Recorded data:
§

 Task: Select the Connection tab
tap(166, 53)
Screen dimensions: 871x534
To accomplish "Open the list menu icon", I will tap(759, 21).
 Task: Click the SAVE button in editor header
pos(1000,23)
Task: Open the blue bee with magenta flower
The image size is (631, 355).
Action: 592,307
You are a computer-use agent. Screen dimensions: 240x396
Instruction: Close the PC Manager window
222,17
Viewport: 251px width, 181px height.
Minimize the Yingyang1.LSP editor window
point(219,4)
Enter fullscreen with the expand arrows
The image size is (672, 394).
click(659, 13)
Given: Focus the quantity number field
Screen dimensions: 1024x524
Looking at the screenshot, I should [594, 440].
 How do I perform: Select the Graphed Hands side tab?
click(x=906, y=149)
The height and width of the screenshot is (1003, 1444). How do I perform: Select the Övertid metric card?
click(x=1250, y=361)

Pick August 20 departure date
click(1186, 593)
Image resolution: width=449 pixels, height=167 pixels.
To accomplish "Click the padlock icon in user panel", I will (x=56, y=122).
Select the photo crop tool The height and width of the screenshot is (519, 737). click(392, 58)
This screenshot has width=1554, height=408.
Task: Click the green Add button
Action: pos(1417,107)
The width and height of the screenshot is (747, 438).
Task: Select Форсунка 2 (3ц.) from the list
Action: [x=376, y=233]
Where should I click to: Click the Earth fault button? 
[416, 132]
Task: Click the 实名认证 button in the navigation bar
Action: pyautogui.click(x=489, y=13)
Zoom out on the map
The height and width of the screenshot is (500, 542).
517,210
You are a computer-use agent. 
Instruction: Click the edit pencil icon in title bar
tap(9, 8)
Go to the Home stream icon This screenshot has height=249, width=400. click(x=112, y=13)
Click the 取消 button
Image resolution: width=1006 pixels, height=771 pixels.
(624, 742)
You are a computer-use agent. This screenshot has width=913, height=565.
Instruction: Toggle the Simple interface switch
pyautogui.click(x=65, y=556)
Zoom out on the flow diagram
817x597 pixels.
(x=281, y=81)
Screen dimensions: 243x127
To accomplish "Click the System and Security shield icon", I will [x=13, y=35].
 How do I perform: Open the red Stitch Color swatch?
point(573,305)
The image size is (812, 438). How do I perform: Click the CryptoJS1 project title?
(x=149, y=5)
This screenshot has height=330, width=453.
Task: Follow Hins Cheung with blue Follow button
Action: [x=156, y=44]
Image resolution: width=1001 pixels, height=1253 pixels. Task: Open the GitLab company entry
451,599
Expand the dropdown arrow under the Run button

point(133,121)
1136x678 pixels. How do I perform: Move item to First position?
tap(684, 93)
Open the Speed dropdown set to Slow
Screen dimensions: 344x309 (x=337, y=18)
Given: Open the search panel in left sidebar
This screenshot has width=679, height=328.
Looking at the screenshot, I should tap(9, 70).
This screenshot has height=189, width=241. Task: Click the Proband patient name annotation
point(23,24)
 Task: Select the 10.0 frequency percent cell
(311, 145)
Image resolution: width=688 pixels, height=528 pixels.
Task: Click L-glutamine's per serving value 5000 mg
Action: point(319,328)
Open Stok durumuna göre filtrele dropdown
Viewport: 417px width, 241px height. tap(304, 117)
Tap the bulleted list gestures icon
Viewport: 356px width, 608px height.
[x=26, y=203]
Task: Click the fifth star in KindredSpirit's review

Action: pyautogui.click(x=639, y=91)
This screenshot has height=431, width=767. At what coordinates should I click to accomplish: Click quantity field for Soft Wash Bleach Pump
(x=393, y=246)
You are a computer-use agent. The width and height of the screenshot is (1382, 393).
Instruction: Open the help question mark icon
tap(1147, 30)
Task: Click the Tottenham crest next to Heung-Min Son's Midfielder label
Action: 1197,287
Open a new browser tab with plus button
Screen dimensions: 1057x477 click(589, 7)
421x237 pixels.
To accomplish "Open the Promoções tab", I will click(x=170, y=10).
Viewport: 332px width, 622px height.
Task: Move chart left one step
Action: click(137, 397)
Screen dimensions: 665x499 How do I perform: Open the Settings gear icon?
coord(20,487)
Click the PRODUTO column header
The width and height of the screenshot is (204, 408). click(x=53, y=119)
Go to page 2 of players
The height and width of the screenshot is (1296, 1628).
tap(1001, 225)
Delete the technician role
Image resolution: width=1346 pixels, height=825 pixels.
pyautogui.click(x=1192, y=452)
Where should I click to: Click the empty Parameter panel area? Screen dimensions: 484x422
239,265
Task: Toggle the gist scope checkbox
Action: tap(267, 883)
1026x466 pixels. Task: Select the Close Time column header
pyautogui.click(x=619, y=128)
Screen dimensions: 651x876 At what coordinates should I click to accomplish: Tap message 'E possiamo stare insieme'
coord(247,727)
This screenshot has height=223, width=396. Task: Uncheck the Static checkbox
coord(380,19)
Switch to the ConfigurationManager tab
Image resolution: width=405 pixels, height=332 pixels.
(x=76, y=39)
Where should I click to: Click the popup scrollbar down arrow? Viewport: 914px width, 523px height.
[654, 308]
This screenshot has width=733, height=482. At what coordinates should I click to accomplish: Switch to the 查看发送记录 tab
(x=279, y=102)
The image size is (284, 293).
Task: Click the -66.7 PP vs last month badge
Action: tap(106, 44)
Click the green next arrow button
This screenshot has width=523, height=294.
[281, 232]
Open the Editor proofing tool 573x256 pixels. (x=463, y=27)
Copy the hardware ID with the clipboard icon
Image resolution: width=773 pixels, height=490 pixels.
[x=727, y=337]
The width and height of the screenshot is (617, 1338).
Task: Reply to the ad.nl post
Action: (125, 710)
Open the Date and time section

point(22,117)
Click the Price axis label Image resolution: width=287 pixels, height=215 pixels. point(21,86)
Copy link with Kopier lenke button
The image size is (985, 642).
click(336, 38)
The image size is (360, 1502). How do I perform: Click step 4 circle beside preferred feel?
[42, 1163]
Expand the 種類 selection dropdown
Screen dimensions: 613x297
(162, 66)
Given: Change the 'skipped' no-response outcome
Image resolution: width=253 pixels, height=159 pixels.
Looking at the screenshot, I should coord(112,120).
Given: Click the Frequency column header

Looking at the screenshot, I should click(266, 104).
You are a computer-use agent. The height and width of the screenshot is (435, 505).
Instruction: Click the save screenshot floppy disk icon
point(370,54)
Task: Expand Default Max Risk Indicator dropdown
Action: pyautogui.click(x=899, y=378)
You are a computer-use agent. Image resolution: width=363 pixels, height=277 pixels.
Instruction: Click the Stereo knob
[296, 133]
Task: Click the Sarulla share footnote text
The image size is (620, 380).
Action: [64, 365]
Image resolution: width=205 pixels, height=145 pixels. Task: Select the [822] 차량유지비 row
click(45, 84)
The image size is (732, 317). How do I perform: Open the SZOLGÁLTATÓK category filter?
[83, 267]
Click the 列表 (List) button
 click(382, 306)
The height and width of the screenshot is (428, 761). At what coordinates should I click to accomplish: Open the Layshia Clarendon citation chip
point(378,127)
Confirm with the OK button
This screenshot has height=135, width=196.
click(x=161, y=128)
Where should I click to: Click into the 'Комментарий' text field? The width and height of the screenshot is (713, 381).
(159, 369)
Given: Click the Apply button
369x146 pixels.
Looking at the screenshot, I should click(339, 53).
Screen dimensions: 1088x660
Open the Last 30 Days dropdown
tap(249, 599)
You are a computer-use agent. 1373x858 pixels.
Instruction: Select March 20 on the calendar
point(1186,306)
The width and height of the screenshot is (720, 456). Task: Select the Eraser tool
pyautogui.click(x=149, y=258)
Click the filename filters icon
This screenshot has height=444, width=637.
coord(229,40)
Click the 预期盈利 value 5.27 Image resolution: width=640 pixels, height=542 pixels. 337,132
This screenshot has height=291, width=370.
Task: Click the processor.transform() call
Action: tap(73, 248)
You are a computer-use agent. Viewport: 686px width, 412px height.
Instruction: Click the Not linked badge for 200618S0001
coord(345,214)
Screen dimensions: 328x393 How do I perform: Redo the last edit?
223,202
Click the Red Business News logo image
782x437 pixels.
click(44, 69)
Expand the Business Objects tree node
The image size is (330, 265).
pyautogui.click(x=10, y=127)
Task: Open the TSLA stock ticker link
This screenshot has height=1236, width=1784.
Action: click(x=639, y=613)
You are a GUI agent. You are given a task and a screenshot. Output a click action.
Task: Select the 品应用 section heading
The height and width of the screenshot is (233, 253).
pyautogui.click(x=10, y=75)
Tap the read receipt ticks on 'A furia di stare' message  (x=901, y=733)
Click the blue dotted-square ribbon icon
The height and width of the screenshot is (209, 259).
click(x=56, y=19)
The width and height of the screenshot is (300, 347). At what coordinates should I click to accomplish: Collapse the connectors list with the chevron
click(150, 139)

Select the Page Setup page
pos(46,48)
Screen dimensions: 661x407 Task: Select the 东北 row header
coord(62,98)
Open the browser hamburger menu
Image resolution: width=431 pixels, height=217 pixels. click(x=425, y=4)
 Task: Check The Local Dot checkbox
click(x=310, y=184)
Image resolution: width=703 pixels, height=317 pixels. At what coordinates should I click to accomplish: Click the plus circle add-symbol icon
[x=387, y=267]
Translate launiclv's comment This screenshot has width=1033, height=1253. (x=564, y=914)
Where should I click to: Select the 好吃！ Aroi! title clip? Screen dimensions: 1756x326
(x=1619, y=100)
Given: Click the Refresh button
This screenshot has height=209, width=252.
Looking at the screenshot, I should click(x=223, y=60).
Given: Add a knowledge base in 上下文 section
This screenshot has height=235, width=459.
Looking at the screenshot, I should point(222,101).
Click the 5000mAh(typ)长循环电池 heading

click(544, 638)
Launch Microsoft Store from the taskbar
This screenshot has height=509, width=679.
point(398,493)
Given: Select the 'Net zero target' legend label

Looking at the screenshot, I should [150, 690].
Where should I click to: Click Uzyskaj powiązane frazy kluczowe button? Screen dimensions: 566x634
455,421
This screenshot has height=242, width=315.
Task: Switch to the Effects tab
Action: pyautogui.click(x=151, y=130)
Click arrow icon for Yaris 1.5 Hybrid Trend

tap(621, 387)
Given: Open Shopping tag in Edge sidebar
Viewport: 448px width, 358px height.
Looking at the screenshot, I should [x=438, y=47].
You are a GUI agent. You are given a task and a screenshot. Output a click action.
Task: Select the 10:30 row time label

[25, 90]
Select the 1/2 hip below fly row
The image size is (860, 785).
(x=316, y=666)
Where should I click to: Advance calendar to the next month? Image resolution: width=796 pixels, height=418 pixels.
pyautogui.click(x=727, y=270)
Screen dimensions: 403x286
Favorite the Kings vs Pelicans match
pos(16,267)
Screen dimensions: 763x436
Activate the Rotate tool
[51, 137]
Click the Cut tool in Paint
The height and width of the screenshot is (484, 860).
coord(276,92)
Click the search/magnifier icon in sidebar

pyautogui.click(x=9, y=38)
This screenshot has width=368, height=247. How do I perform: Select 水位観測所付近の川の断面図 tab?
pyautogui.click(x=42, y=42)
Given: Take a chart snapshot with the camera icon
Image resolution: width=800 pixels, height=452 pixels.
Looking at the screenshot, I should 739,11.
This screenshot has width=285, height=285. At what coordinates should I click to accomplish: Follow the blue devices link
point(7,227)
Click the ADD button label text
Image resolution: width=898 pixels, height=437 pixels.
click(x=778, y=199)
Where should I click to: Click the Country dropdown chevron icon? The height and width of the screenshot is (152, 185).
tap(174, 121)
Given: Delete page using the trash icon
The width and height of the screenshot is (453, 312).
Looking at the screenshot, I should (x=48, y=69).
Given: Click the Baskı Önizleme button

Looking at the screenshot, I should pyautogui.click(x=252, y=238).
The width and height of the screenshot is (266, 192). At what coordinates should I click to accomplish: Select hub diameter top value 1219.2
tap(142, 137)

§

◆ **TASK OBJECTIVE**
Look above for the line that contains "Instruction: Click the Not". Starting there, transcribe every line exactly until you have copied the line that contains "Click the Red Business News logo image".

◆ **EXERCISE RESPONSE**
Instruction: Click the Not linked badge for 200618S0001
coord(345,214)
Screen dimensions: 328x393 How do I perform: Redo the last edit?
223,202
Click the Red Business News logo image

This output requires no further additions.